Following a report that Facebook’s “Trending Now” sidebar has long been run by curators who “suppressed” conservative topics and boosted supposedly liberal ones, the social network’s vice president of search, Tom Stocky, released a statement denying that the pervasive social network gets political in its curation.

Specifically, Stocky said the company has looked into the claim, made by an anonymous former staffer to Gizmodo, that Facebook curators artificially boosted news surrounding the Black Lives Matter movement into people’s feeds through Trending Now.

“We looked into that charge and found that it is untrue,” Stocky said. “We do not insert stories artificially into trending topics, and do not instruct our reviewers to do so.”

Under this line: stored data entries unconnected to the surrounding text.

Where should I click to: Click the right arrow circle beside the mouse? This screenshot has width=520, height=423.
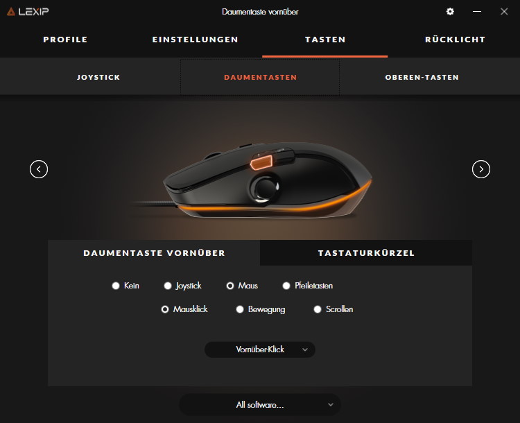coord(481,169)
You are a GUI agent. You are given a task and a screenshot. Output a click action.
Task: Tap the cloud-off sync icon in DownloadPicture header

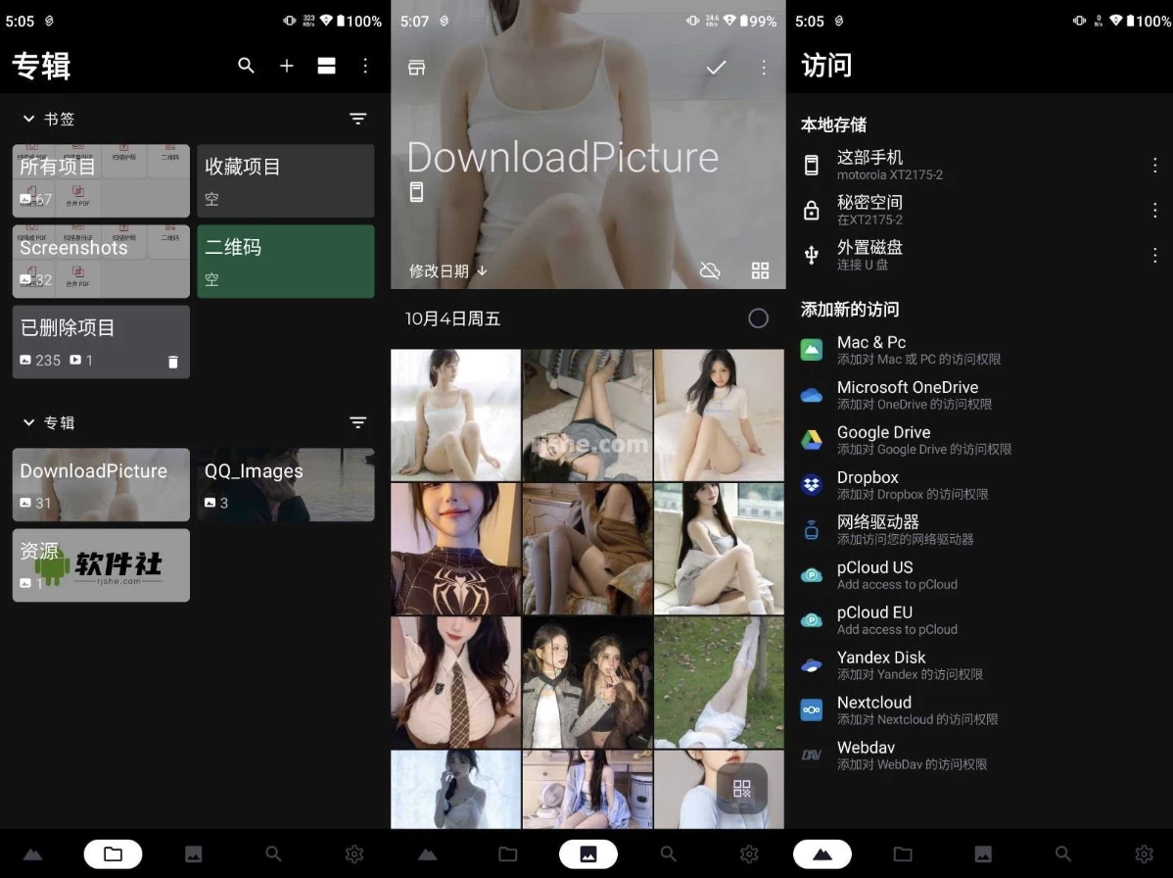pos(710,269)
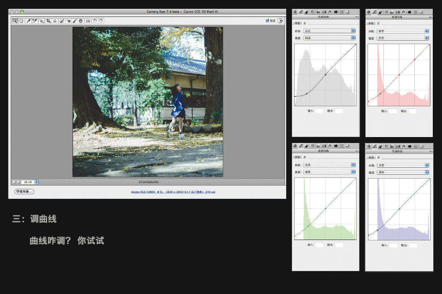Select the Crop tool

48,21
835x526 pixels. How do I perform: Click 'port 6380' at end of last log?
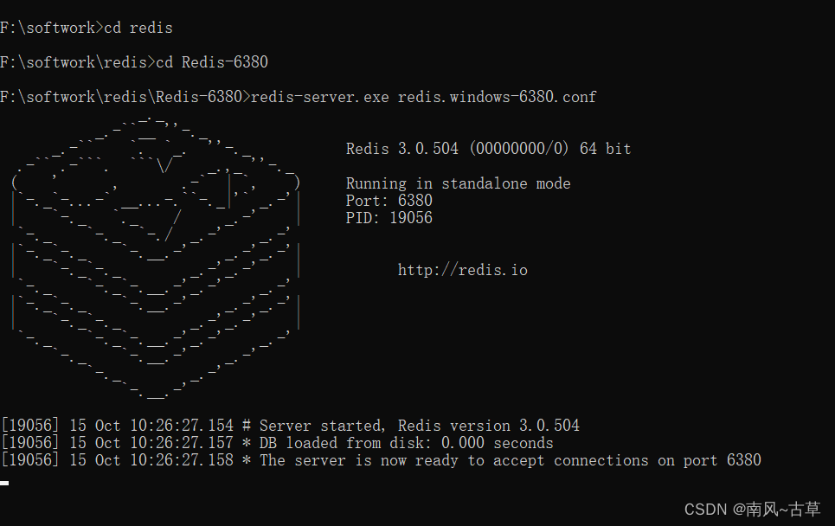pyautogui.click(x=723, y=460)
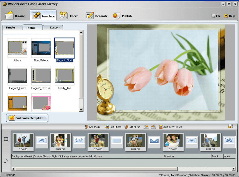Click the down arrow on template list scrollbar
Image resolution: width=239 pixels, height=177 pixels.
[81, 110]
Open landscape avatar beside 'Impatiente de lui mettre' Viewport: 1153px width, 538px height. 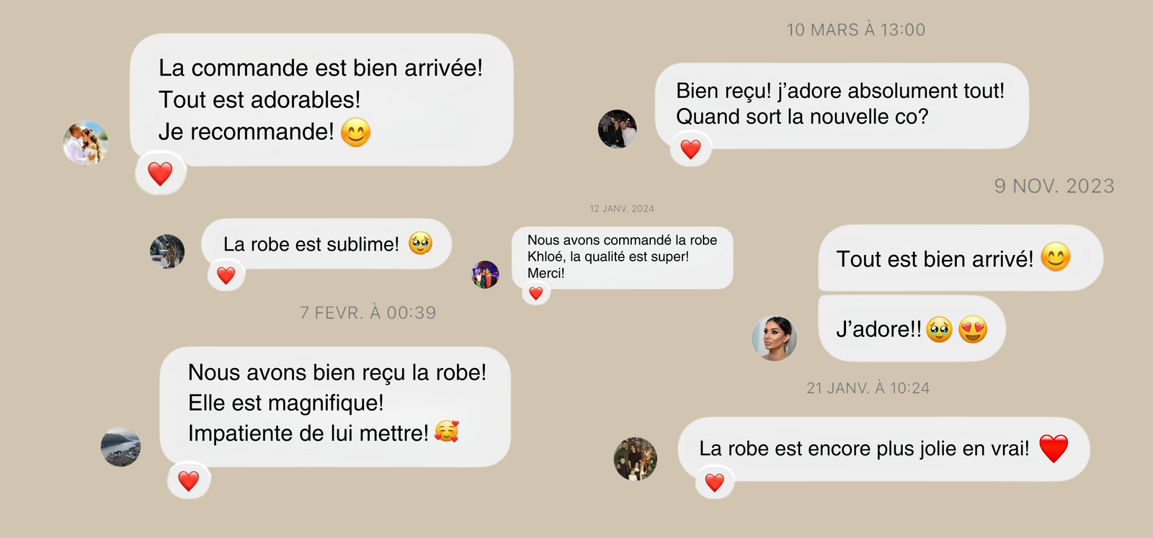point(121,447)
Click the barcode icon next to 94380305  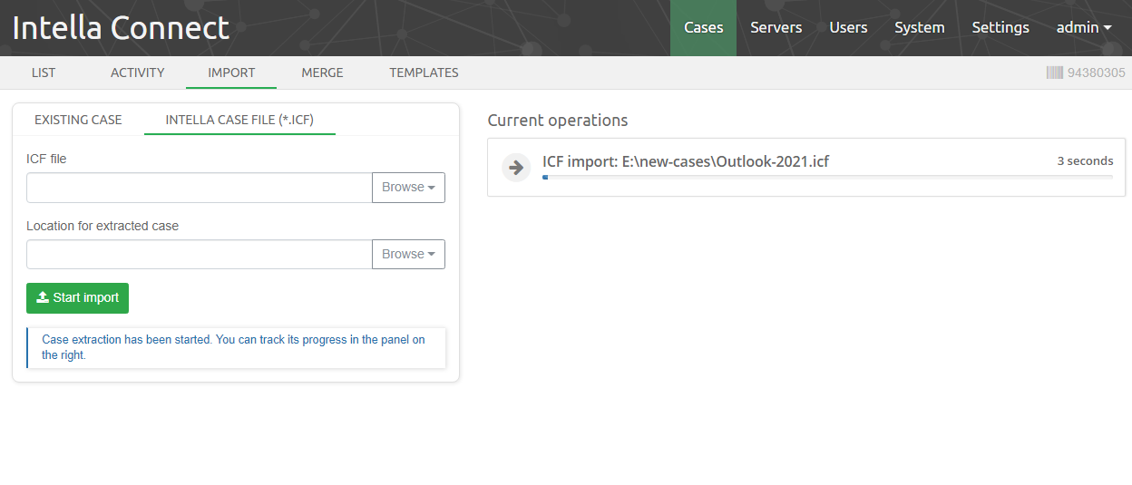[1054, 73]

“We take these reports extremely seriously, and have found no evidence that the anonymous allegations are true,” he said.

The allegations impugn Facebook’s role as a neutral pipeline for news stories and raise question over whether a social network can avoid infecting its distribution of news with any form of bias.

Republican officials such as national committee Chairman Reince Priebus, as well as conservative news outlets, have already accused Facebook of politically motivated censorship.

Gizmodo reported on Monday that Facebook curators privileged liberal topics and ignored stories about last year’s Conservative Political Action Conference, former Massachusetts Gov. Mitt Romney and Sen. Rand Paul, R-Ky., despite data showing the topics were trending among users.

“I’d come on shift and I’d discover that CPAC or Mitt Romney or Glenn Beck or popular conservative topics wouldn’t be trending because either the curator didn’t recognize the news topic or it was like they had a bias against Ted Cruz,” one anonymous employee told Gizmodo.

Stocky admits that actual human beings are involved in reviewing the trending topics that surface through an algorithm, but he carefully refers to those team members as “reviewers,” not “curators” as Gizmodo’s article did.

Insisting that Facebook is a platform for people of all political persuasions, Stocky said his team works under guidelines that guard against “suppression of political perspectives” and “prioritization of one viewpoint over another or one news outlet over another.”

“We are proud that, in 2015, the U.S. election was the most talked-about subject on Facebook, and we want to encourage that robust political discussion from all sides,” he said. He stated that curators are required to accept topics “that reflect real world events, and are instructed to disregard junk or duplicate topics, hoaxes or subjects with insufficient sources.”

“[O]ur reviewers' actions are logged and reviewed, and violating our guidelines is a fireable offense,” Stocky added.